These teams are as follows:

  • Advanced analytics team (data lake and data mesh) – Data engineers are responsible for preparing and ingesting data from multiple sources, building ETL (extract, transform, and load) pipelines to curate and catalog the data, and prepare the necessary historical data for the ML use cases. These data owners are focused on providing access to their data to multiple business units or teams.
  • Data science team – Data scientists need to focus on creating the best model based on predefined key performance indicators (KPIs) working in notebooks. After the completion of the research phase, the data scientists need to collaborate with ML engineers to create automations for building (ML pipelines) and deploying models into production using CI/CD pipelines.
  • Business team – A product owner is responsible for defining the business case, requirements, and KPIs to be used to evaluate model performance. The ML consumers are other business stakeholders who use the inference results (predictions) to drive decisions.
  • Platform team – Architects are responsible for the overall cloud architecture of the business and how all the different services are connected together. Security SMEs review the architecture based on business security policies and needs. MLOps engineers are responsible for providing a secure environment for data scientists and ML engineers to productionize the ML use cases. Specifically, they are responsible for standardizing CI/CD pipelines, user and service roles and container creation, model consumption, testing, and deployment methodology based on business and security requirements.
  • Risk and compliance team – For more restrictive environments, auditors are responsible for assessing the data, code, and model artifacts and making sure that the business is compliant with regulations, such as data privacy.

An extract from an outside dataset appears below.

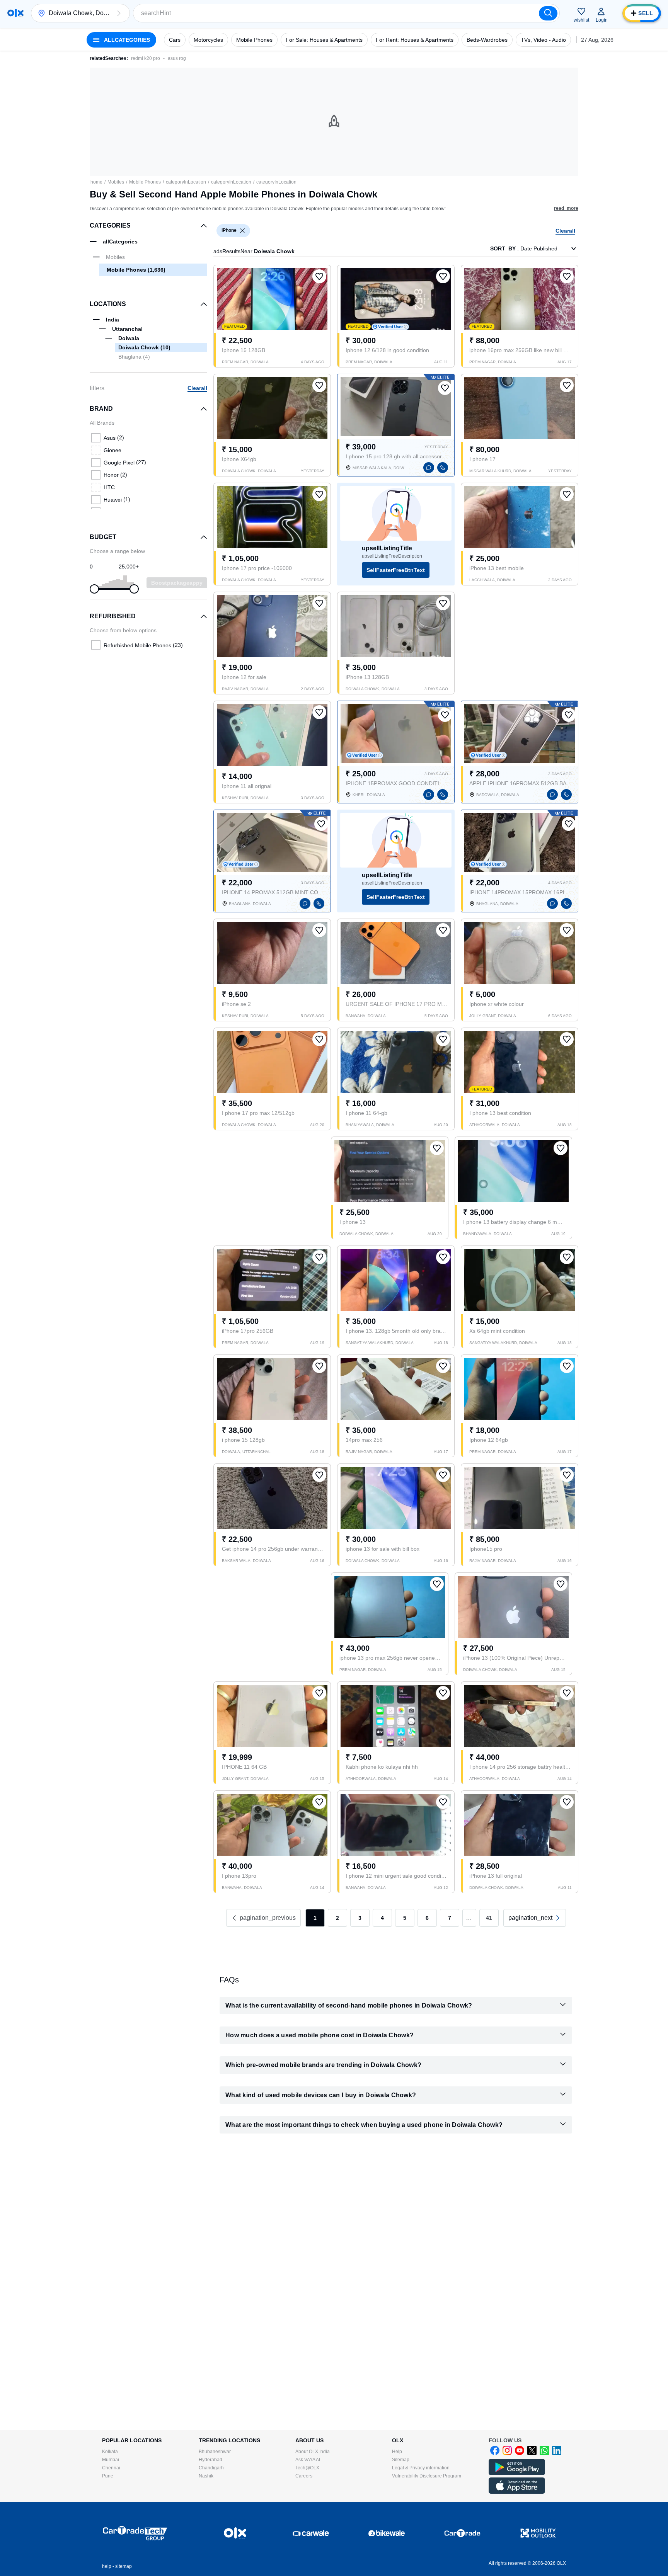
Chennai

Note that multiple personas can be covered by the same person depending on the scaling and MLOps maturity of the business.

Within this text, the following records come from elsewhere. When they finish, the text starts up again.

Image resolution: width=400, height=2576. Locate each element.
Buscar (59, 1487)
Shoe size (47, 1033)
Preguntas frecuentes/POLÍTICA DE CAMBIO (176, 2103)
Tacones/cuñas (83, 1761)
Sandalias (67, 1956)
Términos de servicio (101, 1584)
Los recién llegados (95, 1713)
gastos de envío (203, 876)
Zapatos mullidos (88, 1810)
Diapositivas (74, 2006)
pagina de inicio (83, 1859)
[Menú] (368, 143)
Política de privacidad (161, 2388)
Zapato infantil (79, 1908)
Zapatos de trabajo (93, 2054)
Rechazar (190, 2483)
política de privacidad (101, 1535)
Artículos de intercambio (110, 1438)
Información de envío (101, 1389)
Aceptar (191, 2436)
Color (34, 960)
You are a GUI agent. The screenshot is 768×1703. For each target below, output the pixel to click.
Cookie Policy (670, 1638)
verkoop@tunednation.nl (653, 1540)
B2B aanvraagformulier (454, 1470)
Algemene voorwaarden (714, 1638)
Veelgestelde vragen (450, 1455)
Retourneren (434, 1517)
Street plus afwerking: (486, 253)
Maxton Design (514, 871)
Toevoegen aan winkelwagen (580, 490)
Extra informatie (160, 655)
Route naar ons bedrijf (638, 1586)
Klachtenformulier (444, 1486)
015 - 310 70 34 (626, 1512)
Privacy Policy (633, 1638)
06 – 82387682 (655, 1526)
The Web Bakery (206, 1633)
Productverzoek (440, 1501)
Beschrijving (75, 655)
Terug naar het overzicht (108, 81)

These personas need dedicated environments to perform the different processes, as illustrated in the following figure.

The environments are as follows:

  • Platform administration – The platform administration environment is the place where the platform team has access to create AWS accounts and link the right users and data
  • Data – The data layer, often known as the data lake or data mesh, is the environment that data engineers or owners and business stakeholders use to prepare, interact, and visualize with the data
  • Experimentation – The data scientists use a sandbox or experimentation environment to test new libraries and ML techniques to prove that their proof of concept can solve business problems
  • Model build, model test, model deployment – The model build, test, and deployment environment is the layer of MLOps, where data scientists and ML engineers collaborate to automate and move the research to production
  • ML governance – The last piece of the puzzle is the ML governance environment, where all the model and code artifacts are stored, reviewed, and audited by the corresponding personas

The following diagram illustrates the reference architecture, which has already been discussed in MLOps foundation roadmap for enterprises with Amazon SageMaker.

Each business unit has each own set of development (automated model training and building), preproduction (automatic testing), and production (model deployment and serving) accounts to productionize ML use cases, which retrieve data from a centralized or decentralized data lake or data mesh, respectively. All the produced models and code automation are stored in a centralized tooling account using the capability of a model registry. The infrastructure code for all these accounts is versioned in a shared service account (advanced analytics governance account) that the platform team can abstract, templatize, maintain, and reuse for the onboarding to the MLOps platform of every new team.

Generative AI definitions and differences to MLOps

In classic ML, the preceding combination of people, processes, and technology can help you productize your ML use cases. However, in generative AI, the nature of the use cases requires either an extension of those capabilities or new capabilities. One of these new notions is the foundation model (FM). They are called as such because they can be used to create a wide range of other AI models, as illustrated in the following figure.

FM have been trained based on terabytes of data and have hundreds of billions of parameters to be able to predict the next best answer based on three main categories of generative AI use cases:

  • Text-to-text – The FMs (LLMs) have been trained based on unlabeled data (such as free text) and are able to predict the next best word or sequence of words (paragraphs or long essays). Main use cases are around human-like chatbots, summarization, or other content creation such as programming code.
  • Text-to-image – Labeled data, such as pairs of <text, image>, has been used to train FMs, which are able to predict the best combination of pixels. Example use cases are clothing design generation or imaginary personalized images.
  • Text-to-audio or video – Both labeled and unlabeled data can be used for FM training. One main generative AI use case example is music composition.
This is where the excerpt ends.